Mac processed this like any tactical parameter. "Then we build this fast."
"Mac—"
"No." There was an odd steel in his voice. "I've seen what you can do when motivated, well, so can we. We'll get Ring-14 operational, find your revenge, and buy you enough time for the medical breakthrough you need."
Trait Enhanced: Distributed Family Network – 98% ↑
New Component: Life-and-death commitment bonding when Mac learns of terminal diagnosis
Status: Team unified by shared mortality and mutual protection instincts
The simple confidence was more reassuring than any false comfort. This was why partnerships worked: a shared burden, a shared determination.
<<Unknown data bleed detected on internal subnet,>> Lia announced suddenly.
"Tell Sorrel and Lev to suit up,| I said, feeling the familiar weight of paranoia settle back on my shoulders. "We're not done tonight."

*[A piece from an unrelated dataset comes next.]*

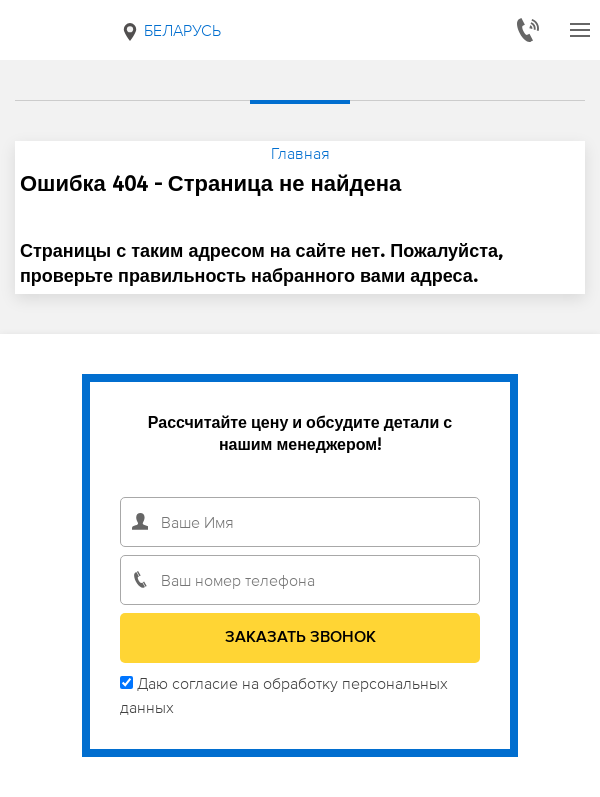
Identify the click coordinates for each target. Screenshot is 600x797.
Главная (300, 153)
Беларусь (170, 31)
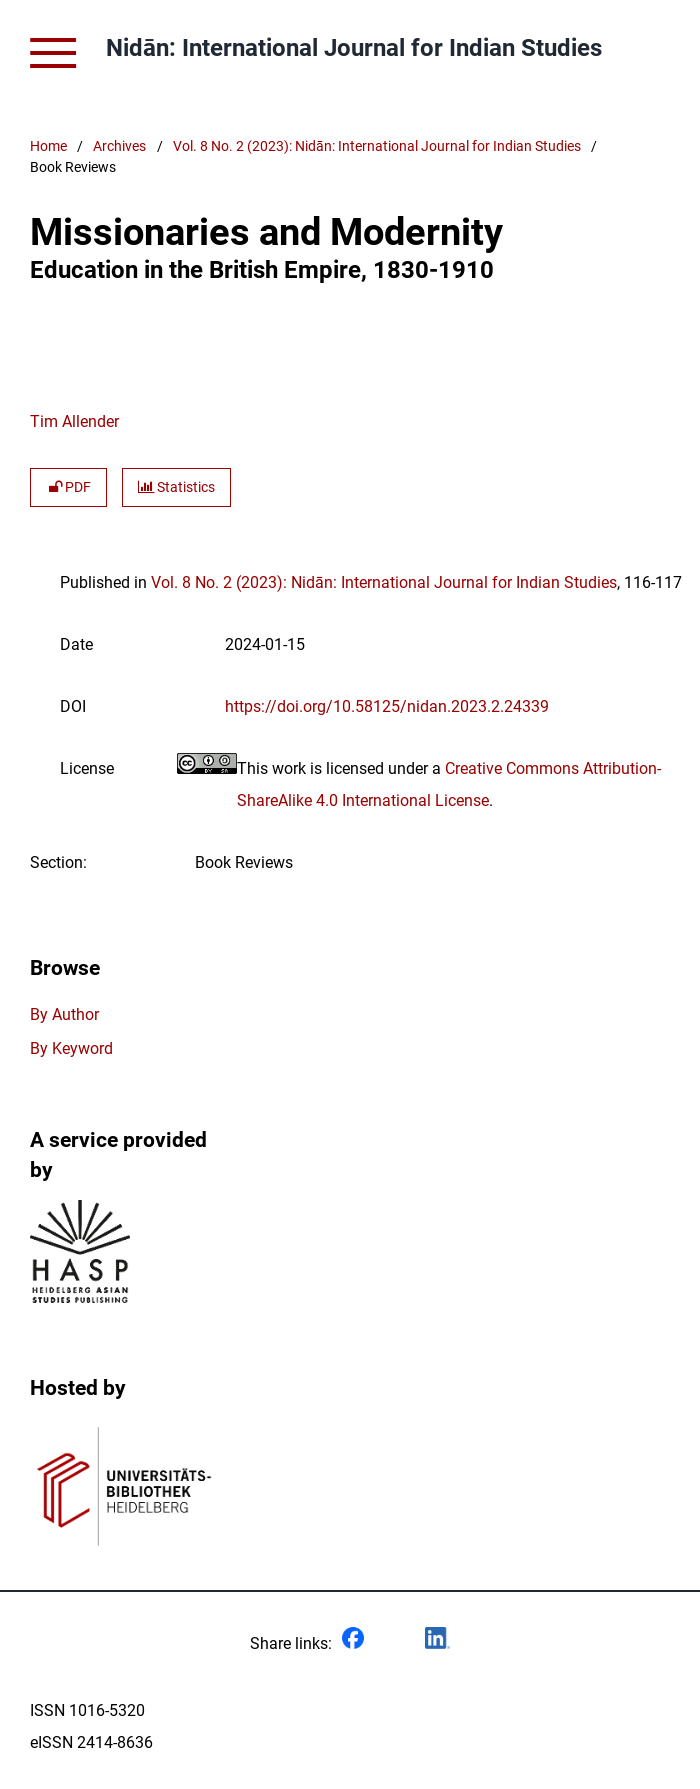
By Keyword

"But after this, you eat a real meal and sleep for eight hours. That's an order."
"Since when have you given me orders?"
"Since I became your business partner." His expression grew serious. "And since I don't want to explain to the others why you collapsed from exhaustion."
Fair point. I nodded in agreement, already feeling the weight of the day settling into my bones. But beneath the fatigue was something else, satisfaction. We'd taken a dead ring and given it a heartbeat. Tomorrow, we'd give it a soul.